The MBA Scholarship Wars: An Often Frenzied Pursuit For The Best Students

Top business schools are handing out increasing amounts of cash to lure applicants

Top business schools are handing out increasing amounts of cash to lure applicants

Given the high stakes involved, schools are also trying to get smarter about using the cash they have to get the best candidates. At UCLA’s Anderson School, for example, the admissions staff consulted with one of its economists and finance professors, Ivo Welch, to see how it could maximize yield by using its $12.1 million in annual scholarship money more effectively. “When you focus too much aid at the top with full fellowships to super great candidates, you run out of money fast,” explains Weiller. “Welch asked us, ‘What if you just award $5,000 and took it really far down the list and signaled to as many applicants as possible that they were wanted?’ We thought about it and decided that $5,000 was probably not enough. Maybe if it was $10,000 it would be more impactful. So we started spreading the awards down to the next tier down. That is now where the $15,000 awards get made. These are really solid people and we award to a good 50% of our students now.”

NEGOTIATION OVER A SCHOLARSHIP AWARD WITH A SCHOOL IS MORE POSSIBLE THAN EVER

Luring the most talented students to an MBA class often involves head-to-head competition between schools, in some cases encouraging some applicants to try to negotiate offers. “That’s one of the secrets of the industry,” says Shimri Winters, owner of multinational admissions consulting firm Aringo. “I’ve definitely seen good candidates that have been accepted to two or three places feel very comfortable in asking for scholarships. They base their decision on the answer about these scholarships.
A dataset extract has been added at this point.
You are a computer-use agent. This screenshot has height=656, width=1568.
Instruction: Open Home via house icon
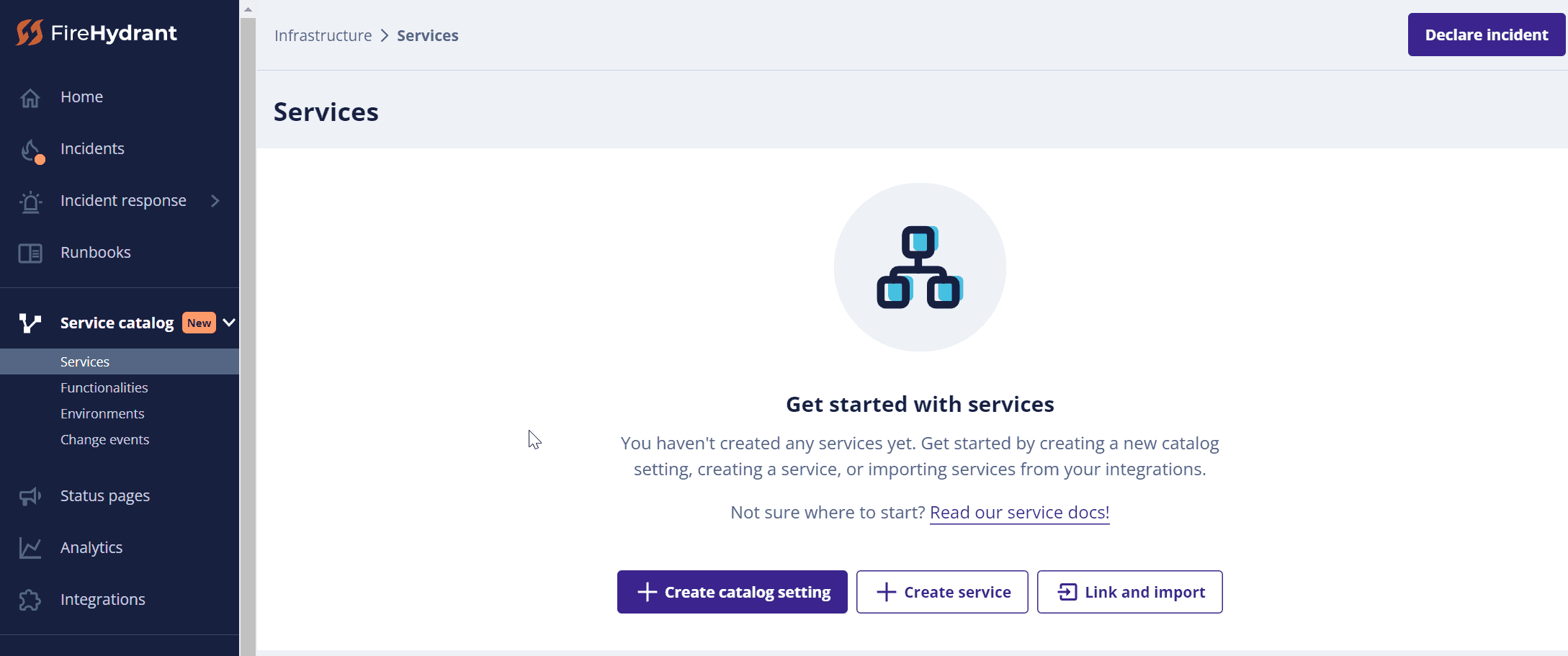tap(30, 97)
The money can be a huge difference.”

School officials know their institution won’t be the only one offering enticements to the best applicants, Davis-Blake says. “Your most desirable students are going to be offered more money by someone. Now we have more people with scholarship offers, more diversity of offers. It’s a set-up for negotiations. It just has to be.”

Frequently, and increasingly, students offered scholarships at one school are going to other schools asking them to match or beat the aid amount, Davis-Blake says. “People ask for anything and everything,” Davis-Blake adds. “Asking doesn’t mean getting. All kinds of negotiations happen, just like they would over a salary for a job.”

GAINING IMPORTANT INTELLIGENCE ON THE SCHOLARSHIP GAME

The competition has led to Emory University’s Goizueta Business School to “over reward” because admissions and financial aid staff know competitors will be making scholarship offers, says dean of admissions Julie Barefoot. To gain intelligence for the scholarship game, Barefoot and other staff pay attention to what other schools are offering Goizueta applicants. “We watch Duke, Chapel Hill, Virginia, Cornell, and it is always good intel,” Barefoot says, adding that information from Goizueta applicants also targeting Harvard Business School provided an early revelation of HBS’ move to gain more female students through scholarship offers, a focus that soon caught on among other schools, Barefoot says.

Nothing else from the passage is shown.